Of course he hadn’t been able to tell her that he loved her back, because he didn’t. He’d said that he liked her a lot but did not love her. Ben had been somewhat surprised when she’d replied that she would be happy enough with his liking her a lot. He’d assumed—wrongly, it seemed—that a woman genuinely in love would be more heartbroken by his own lack of love. Apparently not! She’d given him till Christmas to make up his mind. After that, she would be looking elsewhere for a husband.

Ben lifted the bourbon to his lips as he wandered back into the living room and over to the glass wall which overlooked the beach.
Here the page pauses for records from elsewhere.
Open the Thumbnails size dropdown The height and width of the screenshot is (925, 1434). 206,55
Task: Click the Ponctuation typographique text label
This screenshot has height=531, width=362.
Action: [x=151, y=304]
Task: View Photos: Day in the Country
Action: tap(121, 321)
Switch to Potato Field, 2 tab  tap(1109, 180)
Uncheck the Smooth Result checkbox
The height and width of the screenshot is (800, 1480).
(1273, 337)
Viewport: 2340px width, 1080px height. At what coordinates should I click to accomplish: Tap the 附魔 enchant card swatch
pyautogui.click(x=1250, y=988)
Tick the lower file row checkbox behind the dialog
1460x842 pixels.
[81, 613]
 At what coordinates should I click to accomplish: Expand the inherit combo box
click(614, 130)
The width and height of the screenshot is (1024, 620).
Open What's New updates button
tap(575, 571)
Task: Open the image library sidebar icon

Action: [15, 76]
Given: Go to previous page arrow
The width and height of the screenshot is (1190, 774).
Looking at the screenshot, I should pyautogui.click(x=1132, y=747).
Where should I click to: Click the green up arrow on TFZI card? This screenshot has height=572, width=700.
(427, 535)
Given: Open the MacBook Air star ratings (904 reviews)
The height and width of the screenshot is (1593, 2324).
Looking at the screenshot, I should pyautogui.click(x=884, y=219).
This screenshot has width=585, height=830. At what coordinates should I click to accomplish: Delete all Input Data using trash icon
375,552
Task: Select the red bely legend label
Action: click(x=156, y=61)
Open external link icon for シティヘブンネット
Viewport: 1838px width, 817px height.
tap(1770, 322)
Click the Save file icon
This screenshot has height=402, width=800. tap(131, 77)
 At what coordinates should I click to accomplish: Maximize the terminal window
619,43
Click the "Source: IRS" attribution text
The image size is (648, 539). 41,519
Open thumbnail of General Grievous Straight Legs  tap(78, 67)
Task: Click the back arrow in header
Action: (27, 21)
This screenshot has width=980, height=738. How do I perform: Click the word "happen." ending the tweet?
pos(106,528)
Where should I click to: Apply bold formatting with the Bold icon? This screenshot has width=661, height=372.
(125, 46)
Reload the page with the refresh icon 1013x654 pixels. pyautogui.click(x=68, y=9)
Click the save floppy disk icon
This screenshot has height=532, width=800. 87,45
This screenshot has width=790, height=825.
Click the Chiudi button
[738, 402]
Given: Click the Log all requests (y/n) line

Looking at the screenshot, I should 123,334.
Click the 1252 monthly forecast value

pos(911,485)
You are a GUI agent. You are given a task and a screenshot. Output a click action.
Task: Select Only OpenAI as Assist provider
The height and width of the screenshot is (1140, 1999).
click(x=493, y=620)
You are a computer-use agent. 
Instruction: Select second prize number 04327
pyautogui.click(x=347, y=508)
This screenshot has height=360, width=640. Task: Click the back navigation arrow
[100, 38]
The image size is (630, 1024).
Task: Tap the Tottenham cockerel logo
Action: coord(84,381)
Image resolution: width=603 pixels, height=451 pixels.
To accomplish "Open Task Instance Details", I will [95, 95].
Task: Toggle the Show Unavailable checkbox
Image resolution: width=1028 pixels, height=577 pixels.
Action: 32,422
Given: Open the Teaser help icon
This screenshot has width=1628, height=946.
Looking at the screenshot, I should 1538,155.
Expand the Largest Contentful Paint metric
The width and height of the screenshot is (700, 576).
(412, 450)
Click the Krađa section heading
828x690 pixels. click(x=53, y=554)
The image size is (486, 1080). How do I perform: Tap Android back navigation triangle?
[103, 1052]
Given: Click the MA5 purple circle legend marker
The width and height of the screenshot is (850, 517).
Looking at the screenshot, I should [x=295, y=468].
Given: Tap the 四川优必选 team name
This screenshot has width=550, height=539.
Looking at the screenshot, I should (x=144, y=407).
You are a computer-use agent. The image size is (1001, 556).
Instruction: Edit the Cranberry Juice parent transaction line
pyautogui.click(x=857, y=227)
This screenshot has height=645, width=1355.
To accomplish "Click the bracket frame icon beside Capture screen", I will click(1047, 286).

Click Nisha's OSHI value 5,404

But he wasn’t really looking at the ocean view. He was recalling how he’d told Amber that he would think about her offer whilst he was in Australia and give her an answer on his return.

And he had been thinking. A lot. He did want marriage and children. One day. But, hell, he was only thirty-one. On top of that, he wanted to feel more for his future wife than he currently felt for Amber. He wanted to fall deeply in love, and vice versa, the kind of love you had no doubts over. The kind which would last. Divorce was not on his agenda. Ben knew first-hand how damaging divorce was to children, even when the parents were civilised about it, as his own parents had been. His workaholic father had sensibly and generously given Ben’s mother full custody of Ben, allowing her to bring him back to Australia, with the proviso that Ben spent some of his school holidays with him in America.